EDER: There are a lot of typos, some probably from Epstein himself and others from software ingesting versions of documents from other software. The bottom line for us was to use caution and look for multiple versions of the same document, when possible.

We reported that these files contained more than 38,000 references to President Trump. Given that number, some readers were surprised that there were not any major new revelations about Trump’s relationship with Epstein. Can you talk more about the president’s presence in these files? Do we see any evidence that the Justice Department removed damaging references to the president, as some have speculated?

EDER: The first thing to know is that while there are a lot of references to President Trump, many of those are in documents that were released by Congress last fall. Epstein often exchanged emails where he or his contacts mentioned Trump; they would also send links to articles mentioning Trump. There are also a lot of news clippings mixed into the files.

DANIS: So many news clippings. Epstein loved to send articles around.

EDER: So the number might look bigger than it seems. But yes, there are references to Trump with redactions too. For example, a file in text message between Epstein and Steve Bannon, a former adviser to Trump, includes a photo of Trump giving a speech — but his face was covered with a black redaction box. That use of redaction has raised a lot of questions about what has been withheld.

Portions of the documents have been redacted by the Justice Department to protect the identities of victims of sexual assault. There are also cases of sloppy redaction, in which sensitive information — including nude photos — were released and later removed. How do you report on documents with redacted pieces, or go about verifying information?

EDER: Yes, as my colleagues reported, the Justice Department published dozens of unredacted nude images as part of the document release. All of this has sowed distrust in the Justice Department’s handling of these files. It’s understandable that there are redactions to protect victims of sexual assault. But in other cases, improper redactions can be an impediment to getting at the truth. If something seems newsworthy, but is redacted, we’ve used other available documents to fill in the blanks and called sources that we’ve developed over years of reporting on Epstein.

CHAVEZ: There’s also been disinformation around redactions, where people are claiming to “undo” redactions using A.I. or other techniques. We built a tool that checked all three million pages for these so-called undo-able redactions and didn’t find any. In many cases, what we’re actually seeing in some online videos is an A.I. hallucination of what it assumes is under the redaction black box.

FREEDMAN: And A.I. is not reliable at guessing what words could fit in a redaction box.

We’ve heard from several readers who argued that The Times needs to cover more of the Epstein files than we already have. Several were adamant that the files prove that Trump is guilty of horrible crimes and that we should focus on that. Steve, do the files prove anything about Trump?

EDER: The files certainly provide ample evidence that Trump and Epstein were close at one time. The files also show that Epstein presented himself as someone who really understood Trump even many years after they fell out in the early 2000s.
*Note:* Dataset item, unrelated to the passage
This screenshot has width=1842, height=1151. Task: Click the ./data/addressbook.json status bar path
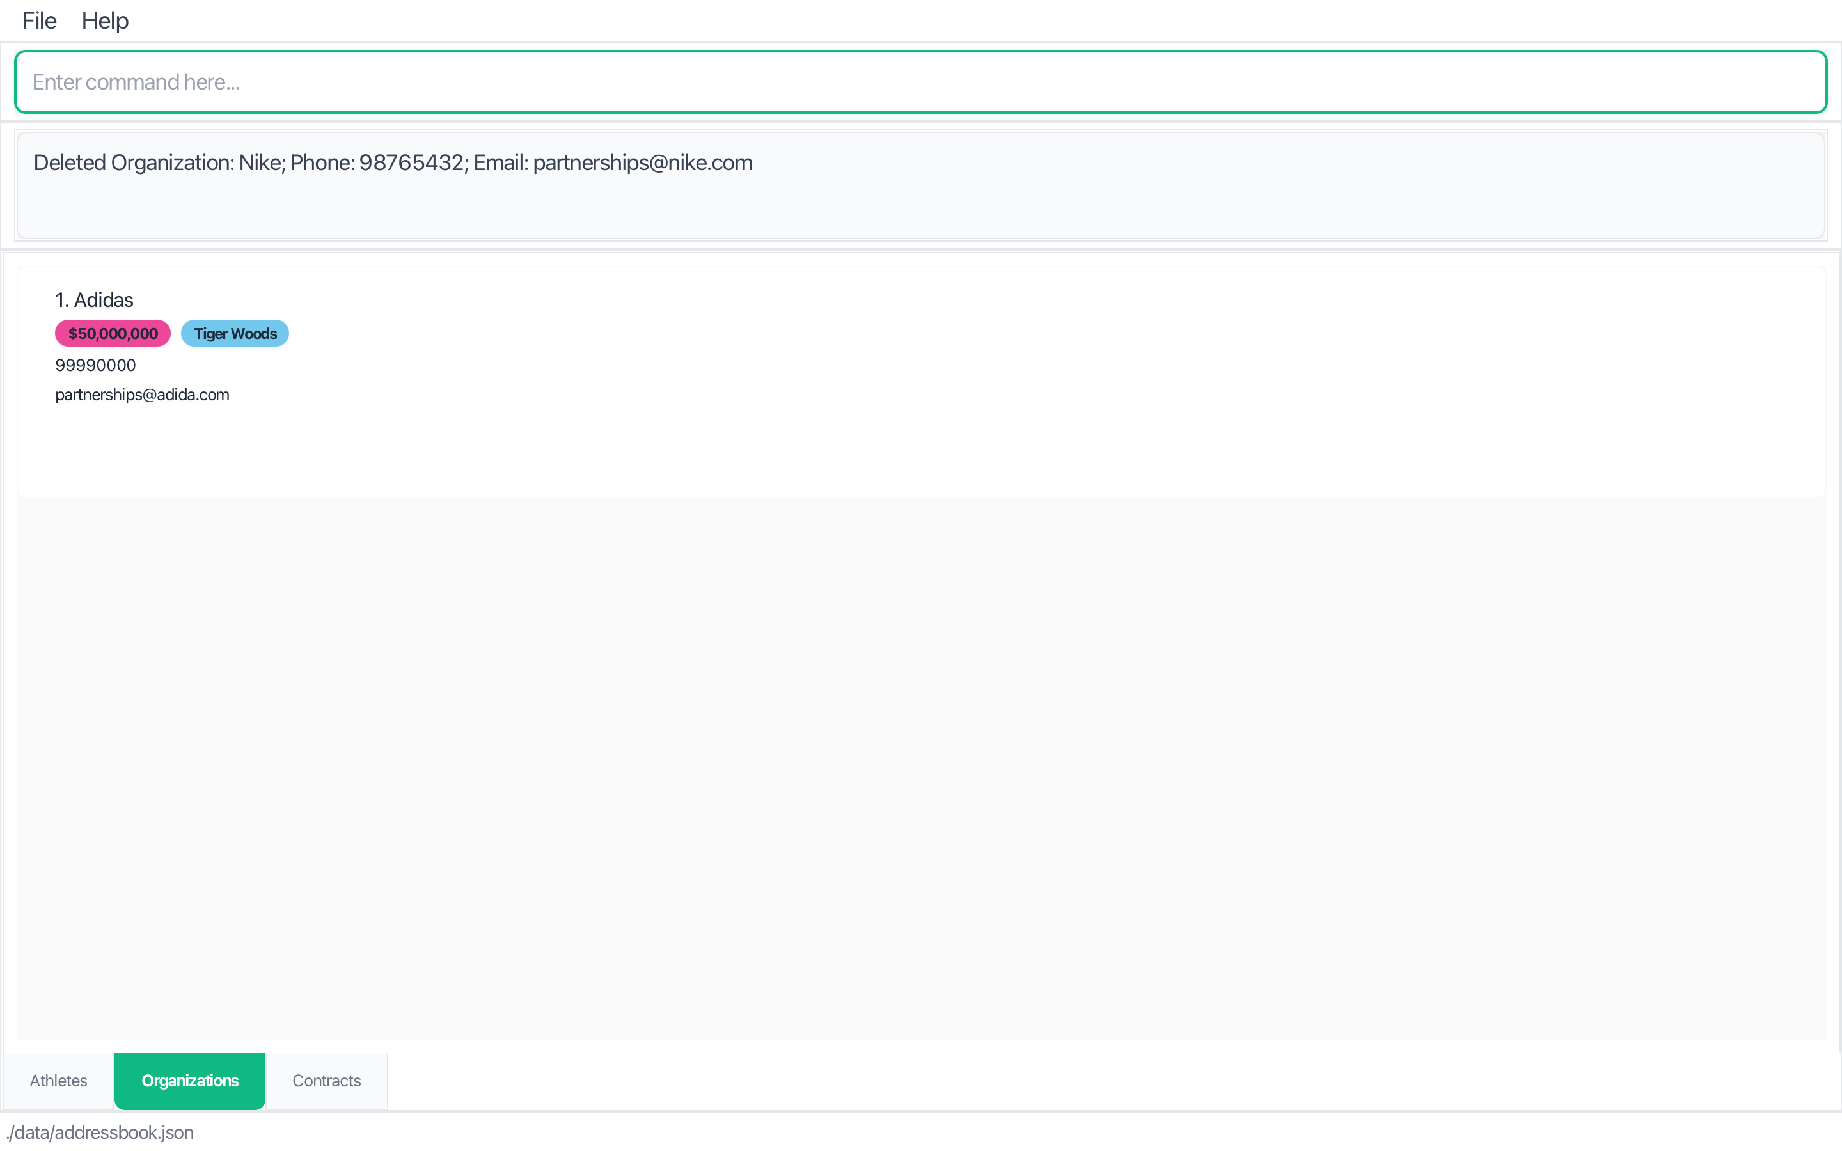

There are also the tips that Kirsten mentioned earlier, which show how investigators received dozens of leads related to Trump.
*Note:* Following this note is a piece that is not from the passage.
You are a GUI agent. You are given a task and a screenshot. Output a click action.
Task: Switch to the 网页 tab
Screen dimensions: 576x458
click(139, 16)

DANIS: Trump has a troubling history with women, including being found liable for sexual abuse, and so I understand the instinct on the part of some readers to assume that similar allegations should be treated as if they are likely true. But we work differently. We don’t make assumptions; we need to verify, which often means painstaking work that can take time.

Andrew and Dylan, to assist in the reporting, what A.I.-related tools and other methods did you help build? And what challenges did you grapple with?

CHAVEZ: The first thing we always try to do is make things searchable. But here we also needed ways for reporters to get at the things that weren’t easy targets for search. One way we did that was by leveraging something called “semantic search,” which lets reporters search for concepts and find matching text even if the exact language isn’t in the document. We also built an A.I.-powered tagging and categorization tool to bucket the documents by type and add labels for things that we thought may be useful indicators of newsworthiness.

FREEDMAN: It was hard to anticipate all of the challenges ahead of time. I’m on a team called A.I. Initiatives made up of engineers, designers and editors. As reporters came to us with questions following the release, we were a sort of strike team, rapidly prototyping bespoke software applications to help them.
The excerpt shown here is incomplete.